Tidak tahu kenapa. Padahal kalau dipikir-pikir, cita-cita kok jadi insinyur. Lha kalau setelah jadi insinyur terus mau ngapain? Kan ya harusnya setelah jadi insinyur terus kerja sendiri alias jadi pengusaha atau kerja di tempat orang atau bahasa kerennya jadi karyawan. Tapi kalau istilah srimulat jadi jongos.
Ya, itulah cerita kita masih kecil dulu. Kalau kita sekarang ditanya obsesinya apa. Jawaban yang keluar bisa beragam. Cuma kalau pertanyaan ini diajukan pada orang yang statusnya sebagai karyawan, jawaban yang paling mungkin keluar yakni punya usaha sendiri, atau minimal usaha sampingan.

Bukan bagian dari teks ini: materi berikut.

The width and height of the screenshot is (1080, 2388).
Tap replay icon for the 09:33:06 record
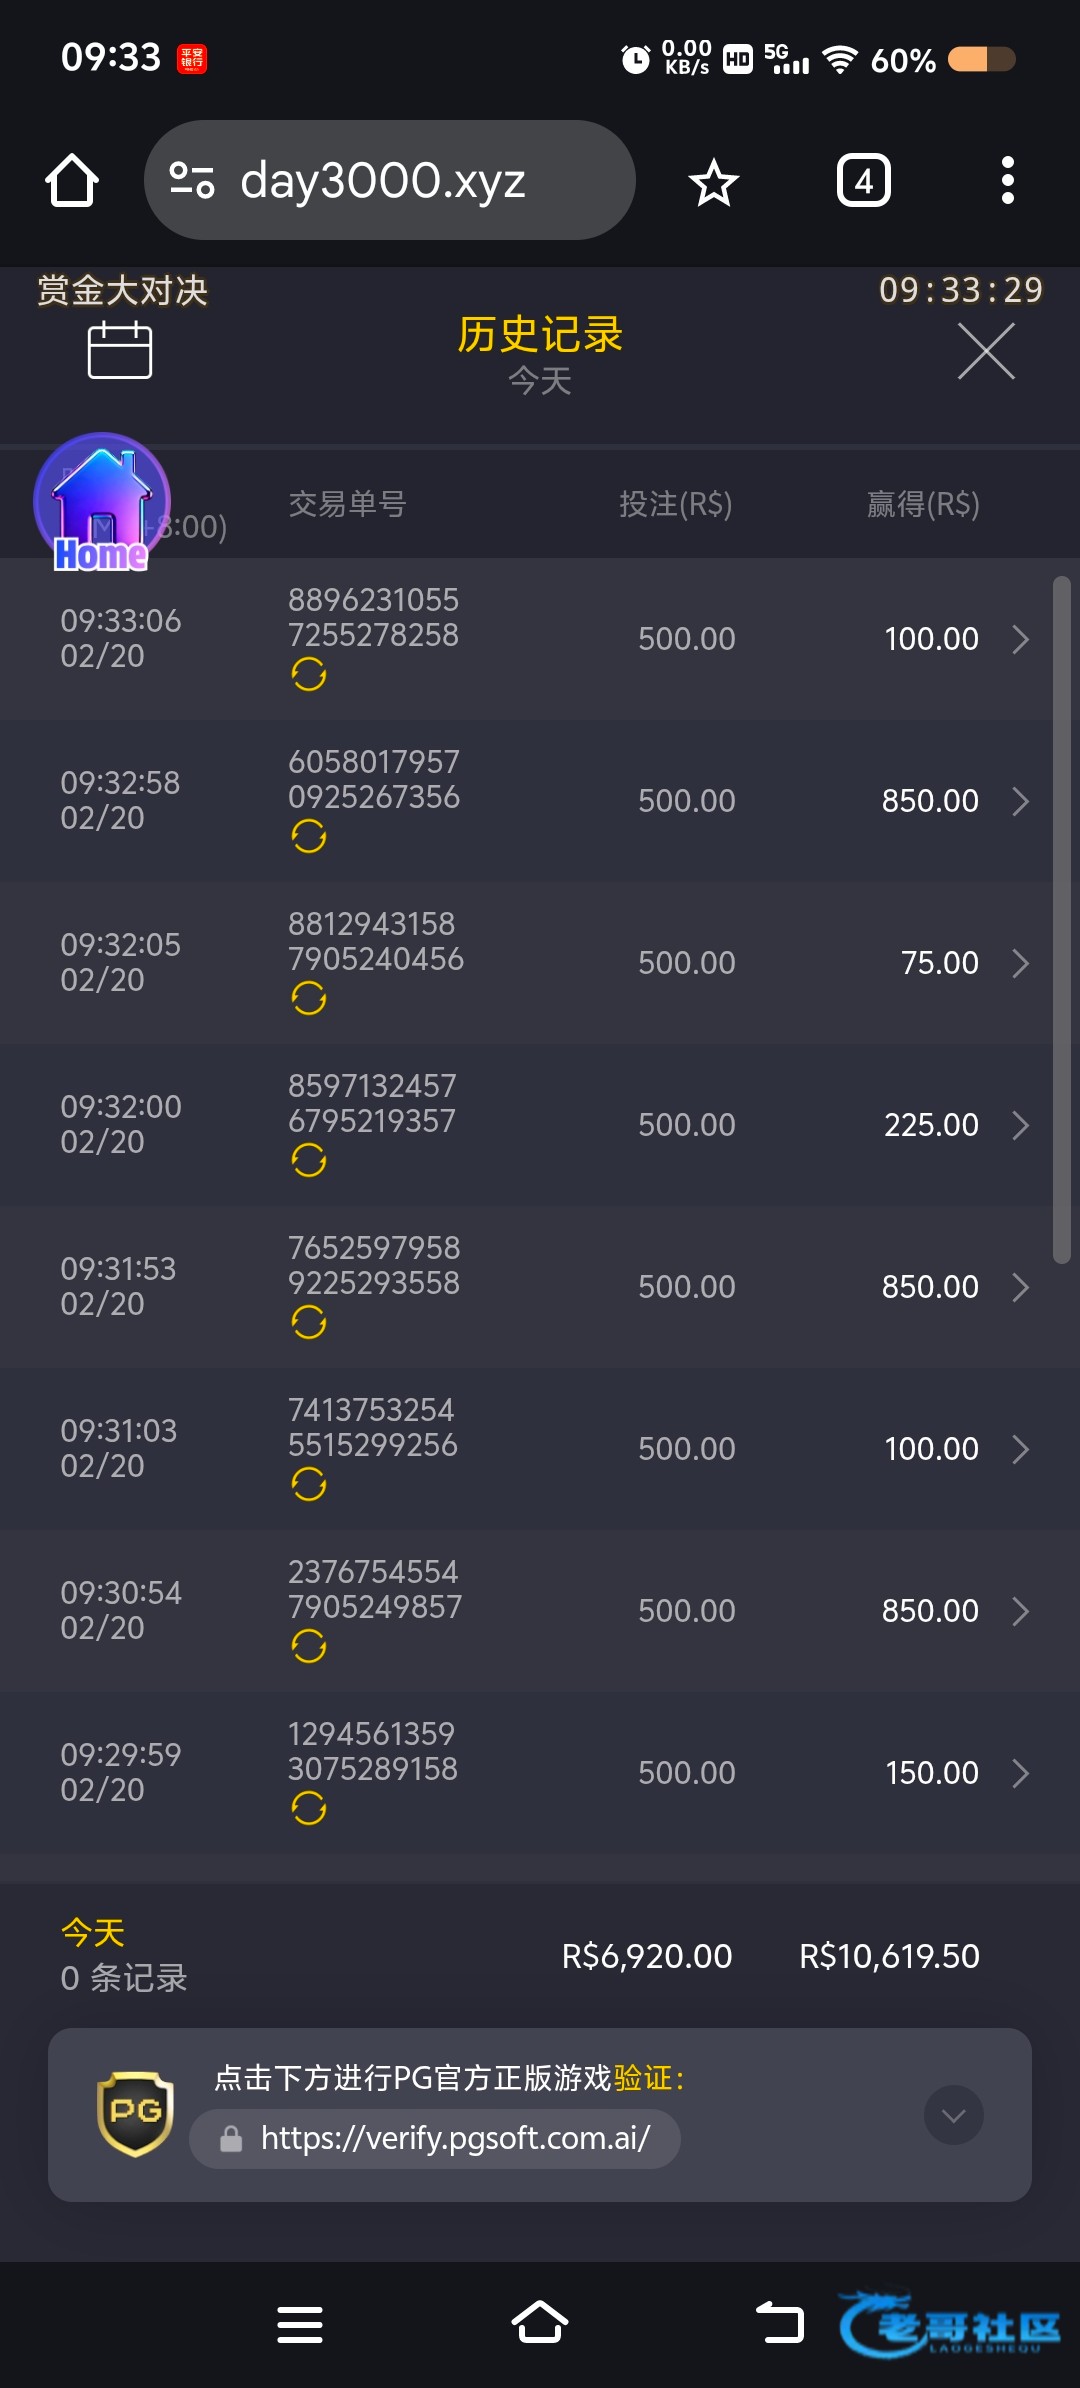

Jalan hidup sebagai karyawan memang dibilang salah satu jalan aman untuk menyikapi kehidupan sekarang yang serba diukur dengan uang. Dengan menjadi karyawan, paling tidak dalam sebulan pendapatan anda sebulan sudah jelas jumlahnya. Begitu juga pendapatan setahun. Bahkan kalau pegawai negeri, dapat pensiun. Walaupun sebenarnya uang pensiun itu, uang kita juga yang dipotong tiap bulan dari gaji kita dan kemudian diinvestasikan ke hal yang menguntungkan. Jadi sebenarnya karyawan non PNS pun bisa membuat skema dana pensiun sendiri.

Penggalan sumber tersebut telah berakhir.